In general, you have an expression of the form: $x^2 + bx$.

Then, add a number $c^2$ so that $x^2 + bx + c^2$ has an easy simplification like equation $(1)$. Although you cannot add any number to the equation because it would unbalance it, you can add and take away the same number so that the original equation is not altered:

$$\begin{align*} x^2 + bx &= x^2 + bx + 0 = x^2 + bx + c^2 - c^2 \end{align*}$$So, all you have to do is to find the exact value for $c$ that makes $x^2 + bx + c^2$ look like equation $(1)$. The good thing is that this is easy because the only thing that the equation $x^2 + bx + c^2$ needs to become $x^2 + 2cx + c^2$ is that $b=2c$, so you see that:

$c = \frac{b}{2}$ Substituting $c = \frac{b}{2}$, you obtain that in the quadratic equation:

$$\begin{align*} x^2 + bx &= x^2 + bx + c^2 - c^2 \\ &= x^2 + bx + \left(\frac{b}{2}\right)^2 - \left(\frac{b}{2}\right)^2 \\ &= \left(x+\frac{b}{2}\right)^2 - \left(\frac{b}{2}\right)^2 \end{align*}$$Great job so far! It's time to summarize our work. To complete the square, you only have to add and subtract the term $\left( \frac{b}{2} \right)^2$ and simplify, or directly use the formula:

$$\begin{align} x^2 + bx &= \left(x+\frac{b}{2}\right)^2 - \frac{b^2}{4} \end{align}$$Here is an example of completing the square:

$$\begin{align*} 2x^2 - 12 x + 11 &= 2\left[x^2-6x\right] + 11 \\ &= 2[x^2-6x + 9 - 9] + 11 \\ &= 2\left[(x-3)^2 - 9\right] + 11 \\ &= 2(x-3)^2 -7 \end{align*}$$Here comes the great power of completing the square. Solving the equation $2x^2 - 12 x + 11 = 0$ is the same as solving the equation $2(x-3)^2 -7 = 0$, but the latter is much simpler because you only have to isolate $x$. We get $(x-3)^2 = \frac{7}{2}$, and finally $x= 3 \pm \sqrt{\frac{7}{2}}$.

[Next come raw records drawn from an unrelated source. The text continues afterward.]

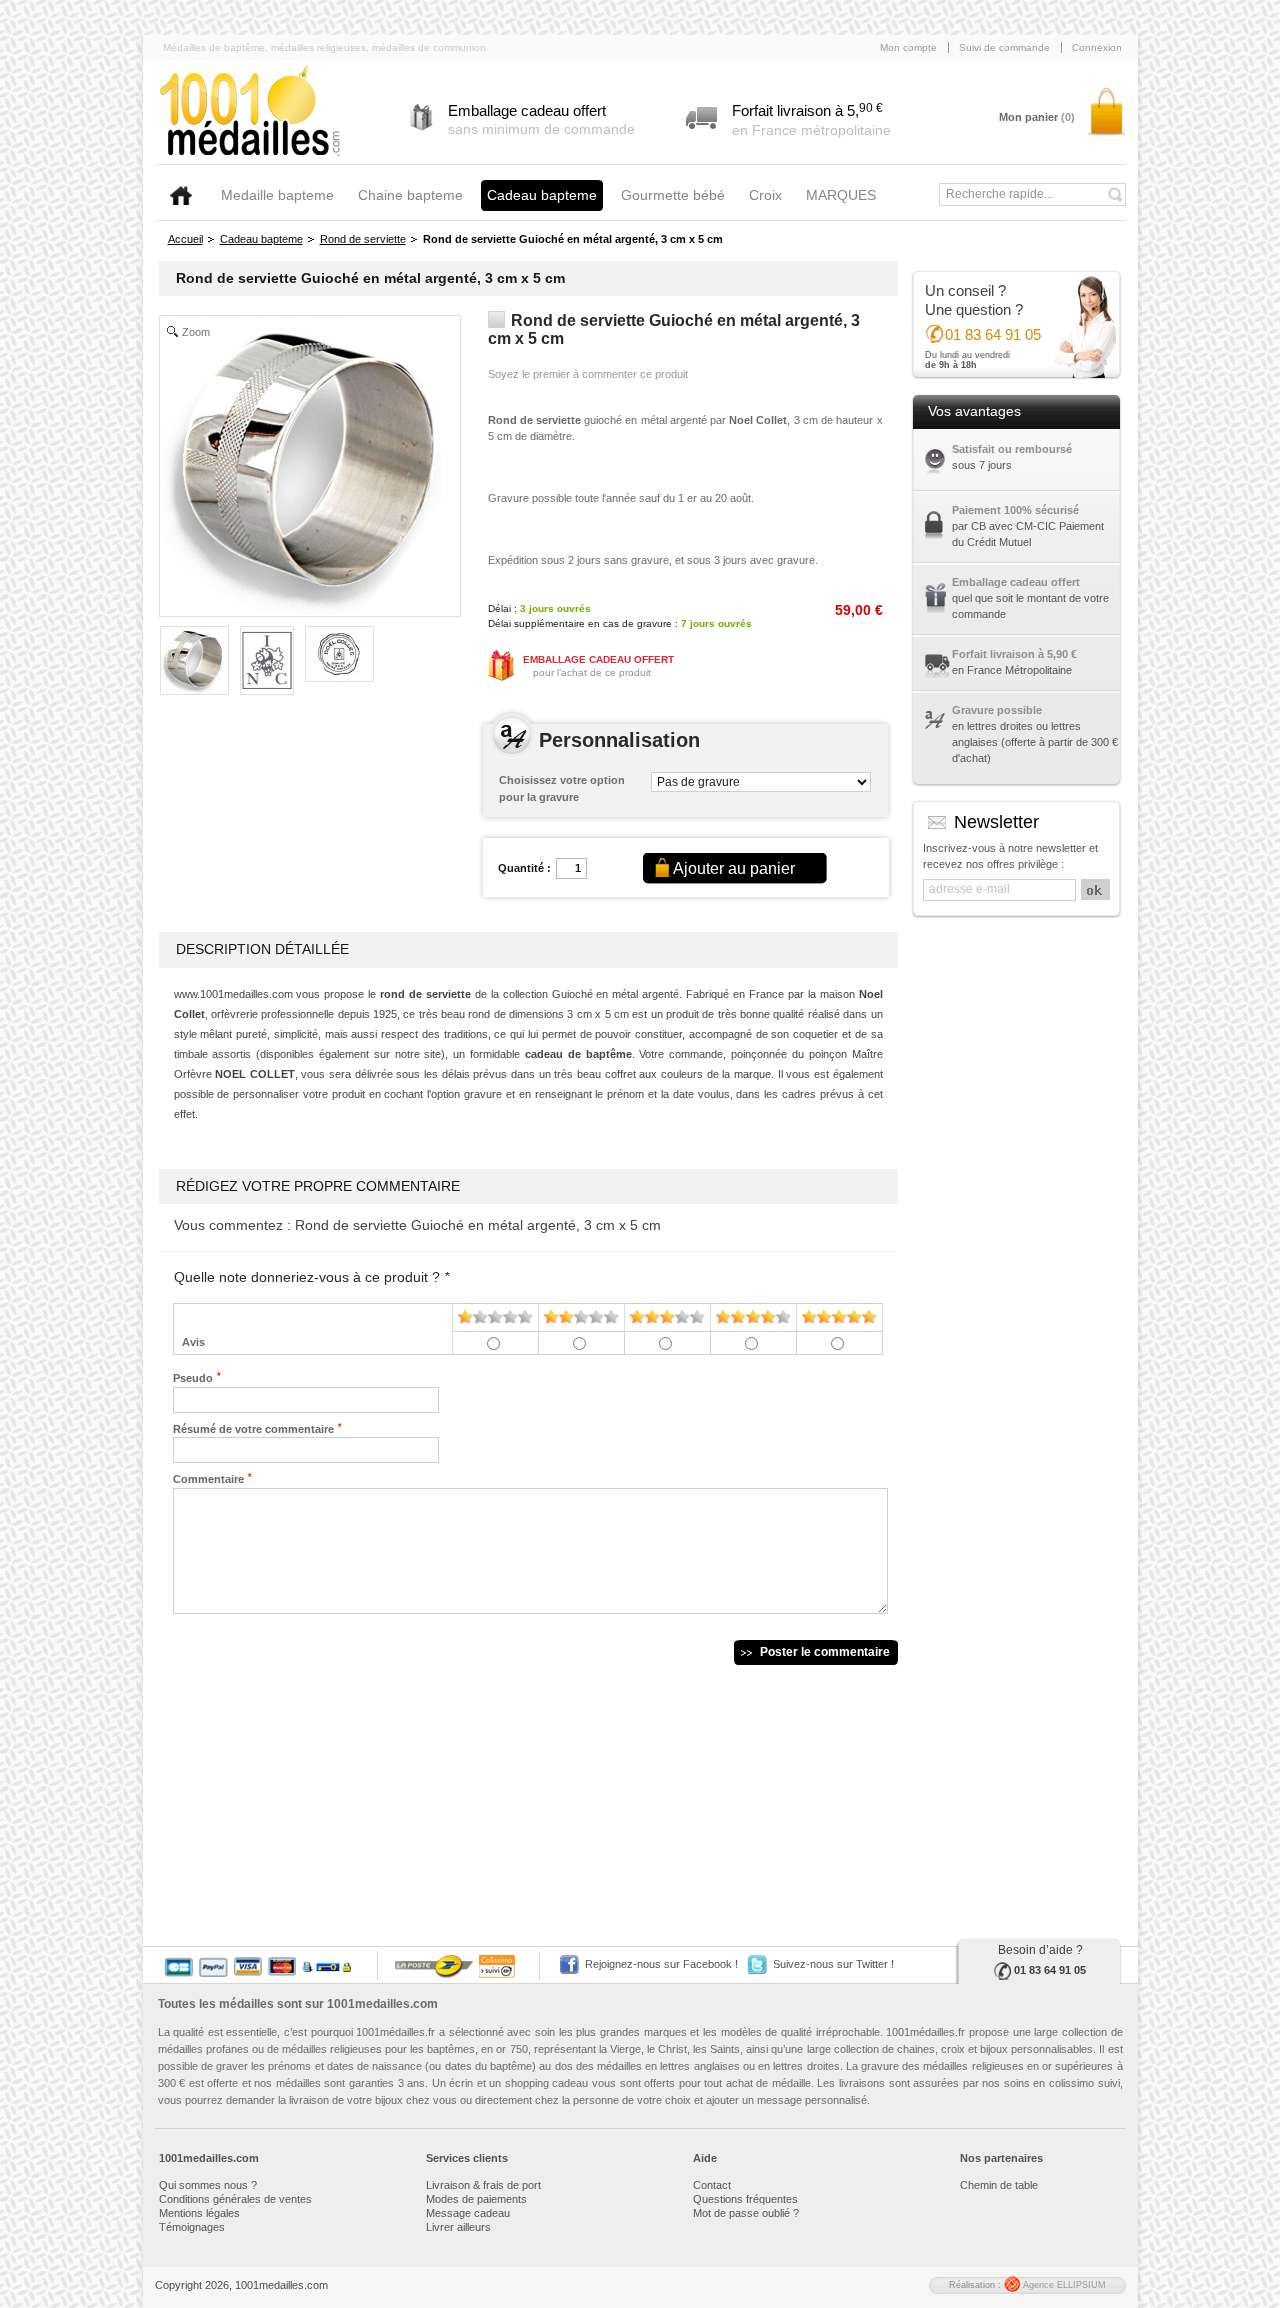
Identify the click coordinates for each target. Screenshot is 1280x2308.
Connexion (1097, 47)
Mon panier (1037, 117)
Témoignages (192, 2227)
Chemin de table (999, 2185)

This technique is great because it can be applied to any equation, and so it helps find the roots of any quadratic equation.

Conclusion

• Quadratic equations are present in different disciplines and finding their roots is very helpful. They have the form $ax^2+bx+c = 0$

• When working with them, the first thing you should do is to determine how many roots it has using the discriminant $d$, given by $d=b^2-4ac$. When it is negative, there are no roots, while if it is zero, there is only one root, finally, when it is positive, there are two different roots.

• The quadratic formula $x = {-b \pm \sqrt{b^2-4ac} \over 2a}$ gives you all the roots, and you can verify that our results are correct by adding and multiplying the roots.

• Finally, completing the square is a simple technique that greatly simplifies solving quadratic equations.